Texte de la page —
····················

4.1.2. L'art 48 traite de la "Grille des traitements de base". Il prévoit ce qui suit:
Le traitement annuel de base des membres du personnel au sens des articles 6a) à 6d) est fixé conformément à la grille annexée au présent statut dont elle fait partie intégrante.
(...)
La grille des traitements est adaptée chaque année à l'évolution de l'indice genevois des prix à la consommation par l'incorporation de l'allocation de vie chère versée l'année précédente.
4.1.3. Enfin, l'art. 56 règle la "Compensation des heures supplémentaires". Il est ainsi libellé:
Les heures supplémentaires, accomplies en sus de la durée normale de travail, sont en principe compensées, au plus tard dans un délai de six mois, par des congés d'une durée équivalente.
La compensation en temps est exclue si elle perturbe le bon fonctionnement du service, de l'avis du chef dudit service. Dans ce cas, chaque heure supplémentaire non compensée donne droit à une rétribution égale au 2088ème du traitement annuel.
Si les heures sont effectuées après la fin de l'horaire de travail et jusqu'à 22 heures, ainsi que le samedi, elles donnent droit à une majoration horaire de 50 %; si elles sont effectuées de 22 à 7 heures, ainsi que les dimanches et jours fériés, elles donnent droit à une majoration horaire de 100 %.
(...)

····················

Consigne A —
Les affirmations suivantes concordent-elles avec le texte sur les traitements et les heures supplémentaires ? Répondez par oui ou par non à chacune, en citant mot pour mot le passage qui tranche.
(i) Les heures supplémentaires sont en principe compensées par des congés dans un délai maximal de six mois.
(ii) Les heures supplémentaires effectuées le samedi donnent droit à une majoration horaire de 100 %.
(iii) La grille des traitements est adaptée chaque année à l'évolution de l'indice genevois des prix à la consommation.
Consigne B — Prolongez le texte sur les traitements et les heures supplémentaires à partir de l'endroit où il s'arrête.

····················

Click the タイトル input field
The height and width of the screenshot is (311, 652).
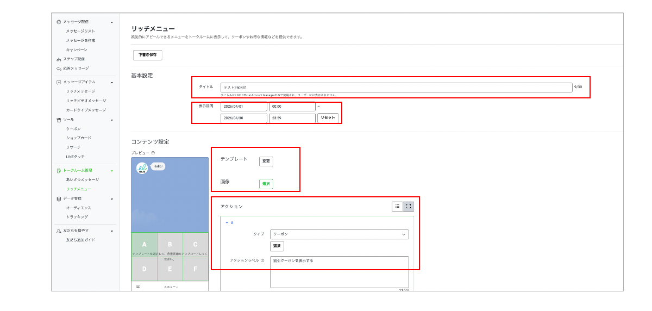[396, 87]
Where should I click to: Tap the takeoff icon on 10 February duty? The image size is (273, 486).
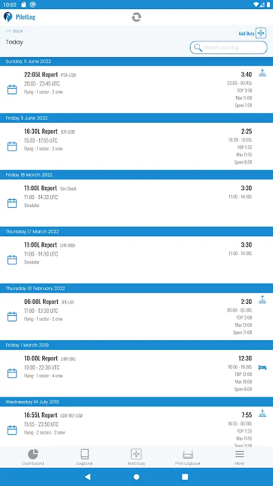pos(262,299)
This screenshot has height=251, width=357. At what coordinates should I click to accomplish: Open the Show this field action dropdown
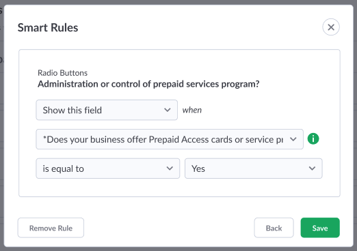pyautogui.click(x=107, y=110)
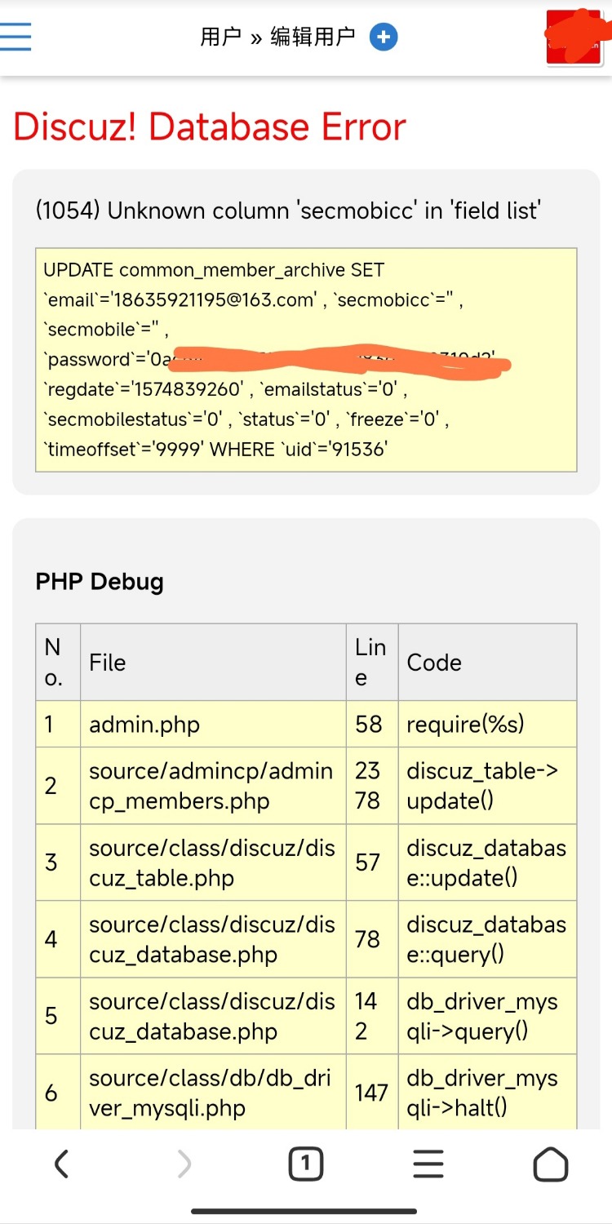Tap the Code column header

(x=434, y=663)
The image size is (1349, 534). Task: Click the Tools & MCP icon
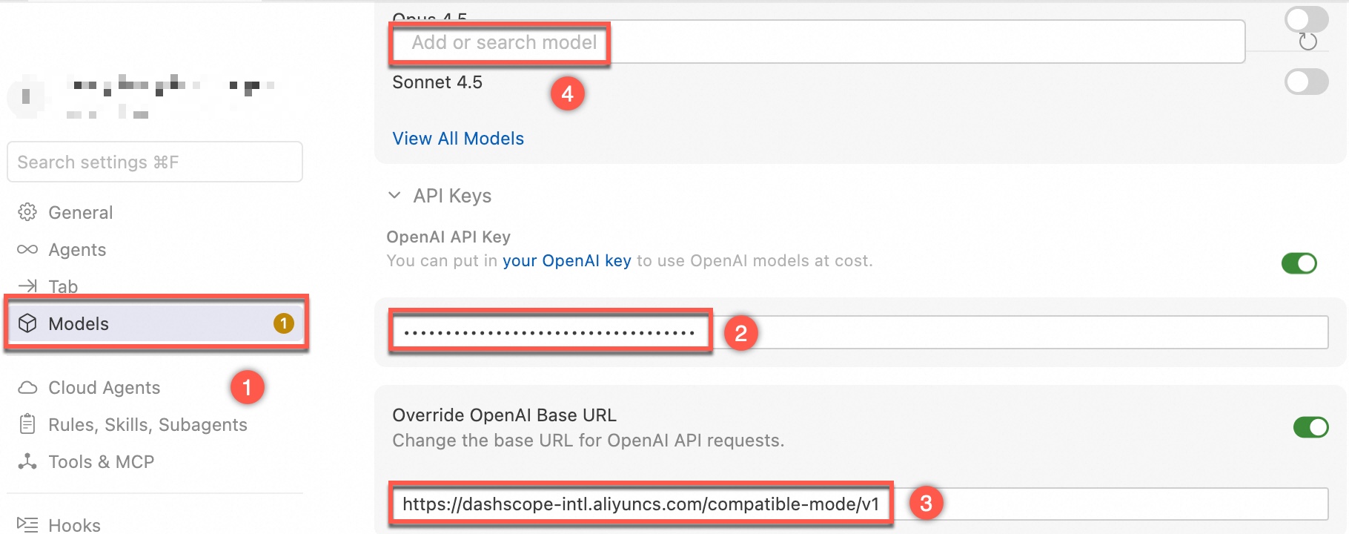[27, 461]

····················

Réponse rédigée A —
(i) Oui : « Les heures supplémentaires, accomplies en sus de la durée normale de travail, sont en principe compensées, au plus tard dans un délai de six mois, par des congés d'une durée équivalente. »
(ii) Non : « Si les heures sont effectuées après la fin de l'horaire de travail et jusqu'à 22 heures, ainsi que le samedi, elles donnent droit à une majoration horaire de 50 % ».
(iii) Oui : « La grille des traitements est adaptée chaque année à l'évolution de l'indice genevois des prix à la consommation par l'incorporation de l'allocation de vie chère versée l'année précédente. »

Réponse rédigée B —
4.2. Les premiers juges ont considéré que le statut de 2008 utilisait indistinctement les termes de "traitement" (par exemple aux art. 12, 15, 35, 39, 43 44, 46, etc.), de "traitement de base" (art. 47 let. a), de "traitement annuel" (art. 56), de "traitement entier" (art. 61 let. a), de "traitement net" (art. 61 let. b), de "traitement intégral" (art. 62), de "dernier traitement mensuel" (art. 65), de "dernier traitement du défunt" (art. 66) ou encore de "traitement mensuel de base" (art. 101). Compte tenu de ces différents qualificatifs, une interprétation littérale du statut ne fournissait pas de réponse à la question posée. Aussi bien la juridiction cantonale a-t-elle procédé à une interprétation systématique, historique et téléologique pour parvenir à la conclusion que le traitement annuel de l'art. 56 correspondait au traitement annuel de base (augmenté de l'allocation de vie chère) selon l'art. 48. Elle en a conclu que le treizième salaire n'est pas pris en compte dans la rétribution des heures supplémentaires.
4.3. Le recourant conteste l'interprétation faite par les premiers juges. Il y oppose une interprétation littérale. Invoquant l'art. 9 al. 1 Cst. il soutient que les juges cantonaux ont procédé à une interprétation insoutenable des dispositions du statut. Selon lui, le texte clair du statut conduit à considérer que la notion de traitement annuel au sens de l'art. 56 fait référence au traitement défini à l'art. 47 et englobe donc le treizième mois de salaire selon la lettre c de cette dernière disposition.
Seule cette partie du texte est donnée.